Auch der durchschnittliche Zins der Lebensversicherer hatte schon vor der EZB-Niedrigzinspolitik seine Talfahrt begonnen: Er sank bei kapitalbildenden Garantie-Policen von 4,39 Prozent in 2007 auf 4,26 Prozent in 2008, wie Daten des damaligen MAP-Reportes ergaben. Damals warnte der inzwischen verstorbene Map-Report-Gründer Manfred Poweleit, dass die Lebensversicherer in eine dauerhafte Krise schlittern könnten und die Rendite weiter sinken werde, und zwar deutlich. Auch wenn die aktuelle Nullzins-Krise zu diesem Zeitpunkt noch nicht abzusehen war und der Ertrag der Policen aus heutiger Sicht fast paradiesisch.

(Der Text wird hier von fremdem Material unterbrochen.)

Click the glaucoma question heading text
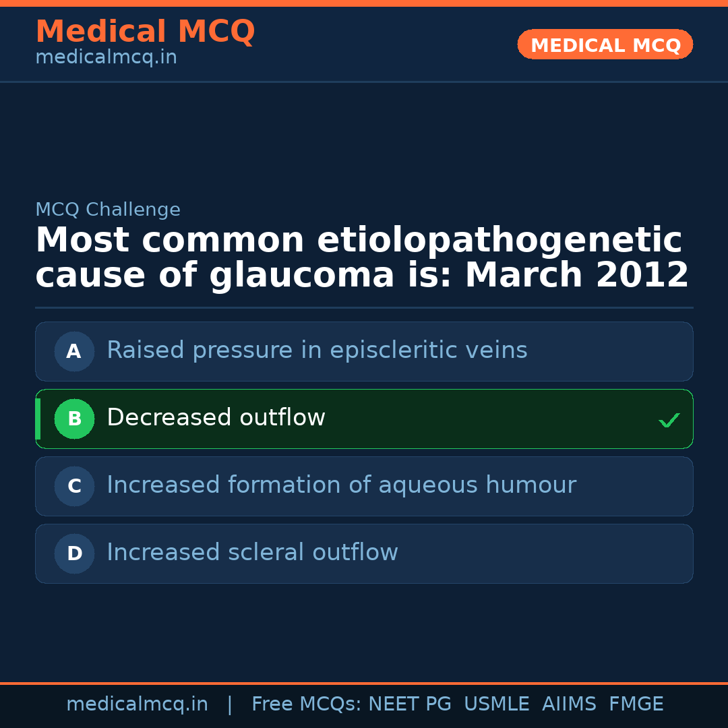The width and height of the screenshot is (728, 728). (x=362, y=258)
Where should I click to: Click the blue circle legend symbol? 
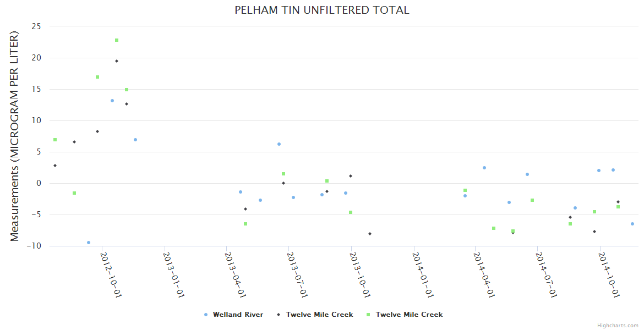[206, 315]
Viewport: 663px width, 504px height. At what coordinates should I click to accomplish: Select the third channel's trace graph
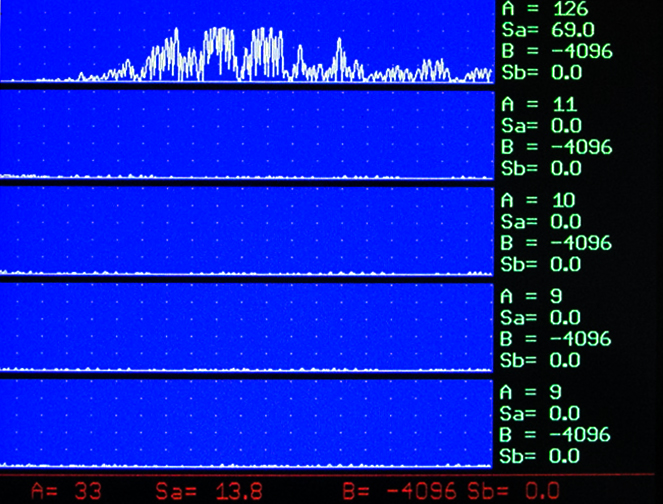(247, 231)
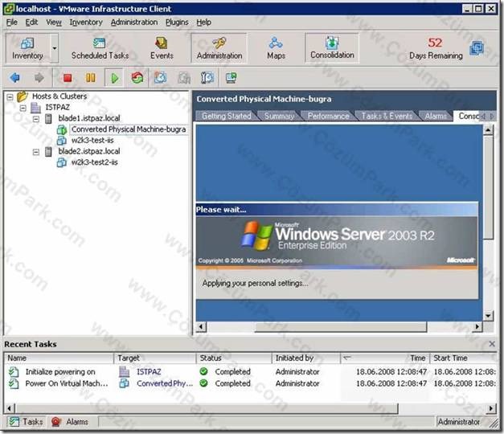The image size is (504, 434).
Task: Collapse the Hosts & Clusters root node
Action: coord(10,96)
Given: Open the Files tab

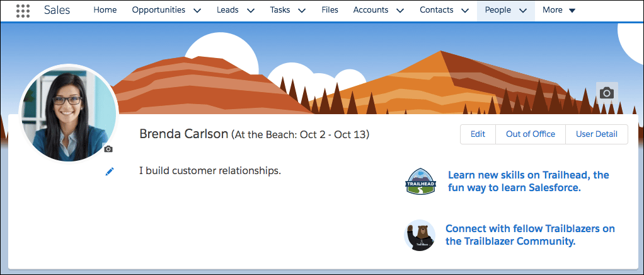Looking at the screenshot, I should pyautogui.click(x=330, y=10).
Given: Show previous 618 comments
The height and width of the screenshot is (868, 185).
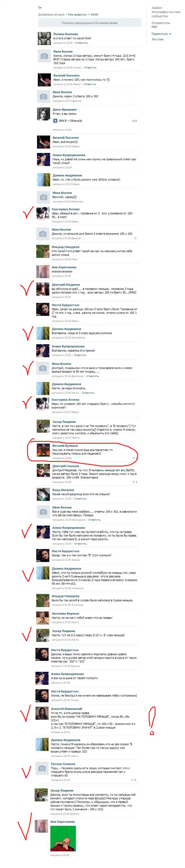Looking at the screenshot, I should coord(89,23).
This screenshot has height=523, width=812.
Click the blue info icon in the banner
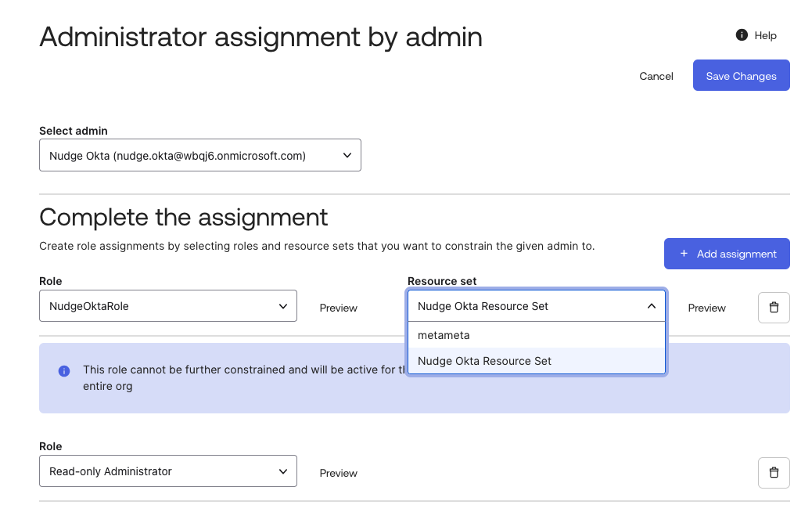pos(64,370)
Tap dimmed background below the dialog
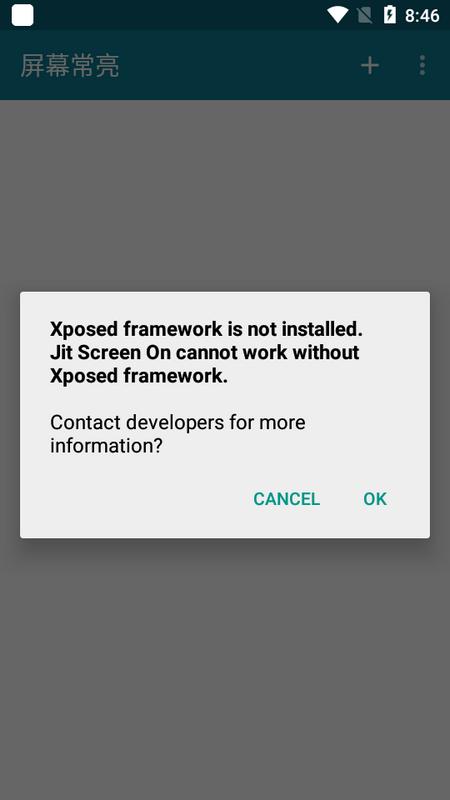 [x=225, y=668]
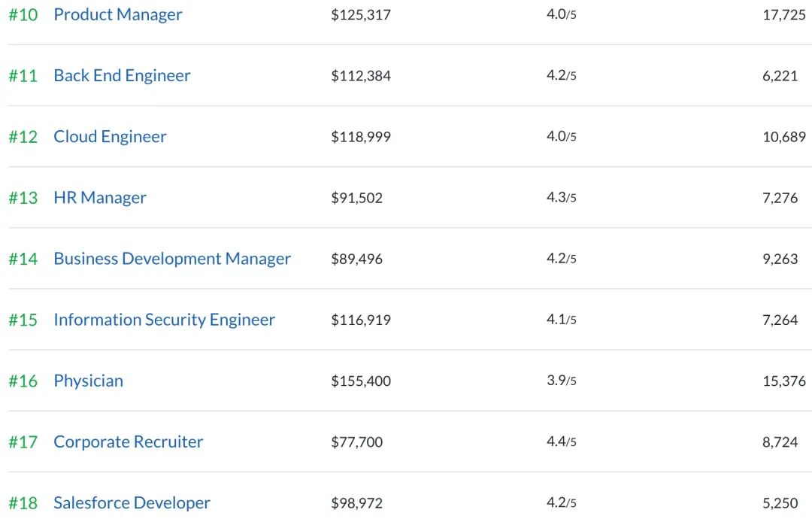The height and width of the screenshot is (525, 812).
Task: Click the #16 rank label
Action: 23,381
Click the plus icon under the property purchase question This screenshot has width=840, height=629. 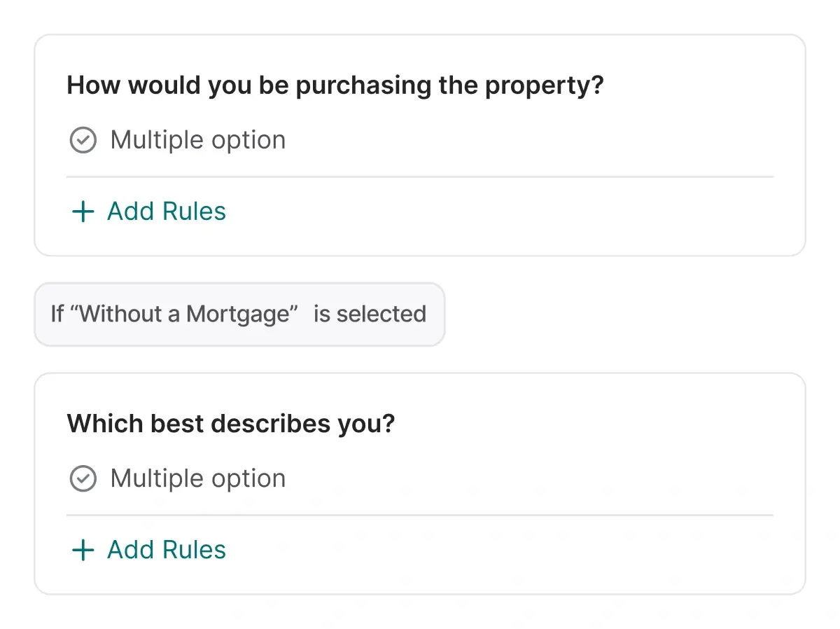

Die Niedrigzinspolitik der EZB hat den Negativ-Trend verschärft und beschleunigt.

Gute Regulierung hilft auch, Kosten zu vermeiden

Gefragt ist also eine differenzierte Sicht auf Regulierung. Klug gemacht trägt sie dazu bei, dass auch die Wirtschaft profitiert: selbst wenn sie zunächst keinen Vorteil darin zu erkennen vermag, zum Beispiel, weil zusätzliche Kosten entstehen.

Mit Blick auf den Versicherungsvertrieb halfen strengere Qualifikations- und Weiterbildungsvorschriften, dass sich der Versicherungsvermittler zu einem spezialisierten Expertenberuf gewandelt hat und viele schwarze Schafe vom Markt verschwunden sind. Für den Ruf der Branche ist das wichtig, um das Vertrauen der Kunden nach zahlreichen Skandalen zurückzugewinnen. Dank einer damit verbundenen Marktkonsolidierung können strengere Vorschriften für Vermittlerbüros auch finanziell von Vorteil sein.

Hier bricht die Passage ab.